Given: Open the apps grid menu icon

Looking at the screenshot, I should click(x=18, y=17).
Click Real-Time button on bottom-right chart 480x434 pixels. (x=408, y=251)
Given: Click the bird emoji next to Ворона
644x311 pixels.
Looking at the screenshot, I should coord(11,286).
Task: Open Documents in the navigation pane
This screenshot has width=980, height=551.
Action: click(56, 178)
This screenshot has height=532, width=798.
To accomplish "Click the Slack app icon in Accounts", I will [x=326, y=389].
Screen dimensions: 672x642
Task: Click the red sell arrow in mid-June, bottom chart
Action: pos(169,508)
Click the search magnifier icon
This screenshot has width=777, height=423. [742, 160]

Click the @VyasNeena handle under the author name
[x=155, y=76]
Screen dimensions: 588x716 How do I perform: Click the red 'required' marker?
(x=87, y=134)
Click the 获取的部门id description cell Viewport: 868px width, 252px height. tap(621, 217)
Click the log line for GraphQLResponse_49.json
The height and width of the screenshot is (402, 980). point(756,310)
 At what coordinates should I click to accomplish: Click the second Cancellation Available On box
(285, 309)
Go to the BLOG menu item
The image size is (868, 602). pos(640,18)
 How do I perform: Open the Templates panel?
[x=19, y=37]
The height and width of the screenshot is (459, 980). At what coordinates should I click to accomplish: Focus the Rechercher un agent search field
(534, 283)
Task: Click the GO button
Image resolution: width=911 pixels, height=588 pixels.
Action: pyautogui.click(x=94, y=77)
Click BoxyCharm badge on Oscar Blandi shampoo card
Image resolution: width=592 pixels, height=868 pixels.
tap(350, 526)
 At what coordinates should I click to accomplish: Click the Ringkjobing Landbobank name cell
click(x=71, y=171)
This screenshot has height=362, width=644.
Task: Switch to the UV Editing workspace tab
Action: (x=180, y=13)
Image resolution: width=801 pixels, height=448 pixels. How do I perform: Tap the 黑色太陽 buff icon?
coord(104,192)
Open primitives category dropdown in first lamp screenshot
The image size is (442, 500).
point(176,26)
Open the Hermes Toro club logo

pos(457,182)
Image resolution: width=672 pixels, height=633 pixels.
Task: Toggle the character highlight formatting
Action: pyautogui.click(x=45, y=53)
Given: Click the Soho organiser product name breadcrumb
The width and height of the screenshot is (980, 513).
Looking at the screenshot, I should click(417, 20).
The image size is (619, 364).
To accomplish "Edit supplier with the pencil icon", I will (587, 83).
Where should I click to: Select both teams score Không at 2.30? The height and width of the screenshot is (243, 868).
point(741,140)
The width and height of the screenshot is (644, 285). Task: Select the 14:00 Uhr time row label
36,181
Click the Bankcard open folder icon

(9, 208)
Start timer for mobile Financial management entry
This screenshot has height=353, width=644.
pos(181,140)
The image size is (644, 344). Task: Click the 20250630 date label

-.-.-

TASK DESCRIPTION
Whenever a line in the data holds "button", copy that line.

RESULT
Click Real-Time button on bottom-right chart 480x434 pixels. (x=408, y=251)
Task: Click the GO button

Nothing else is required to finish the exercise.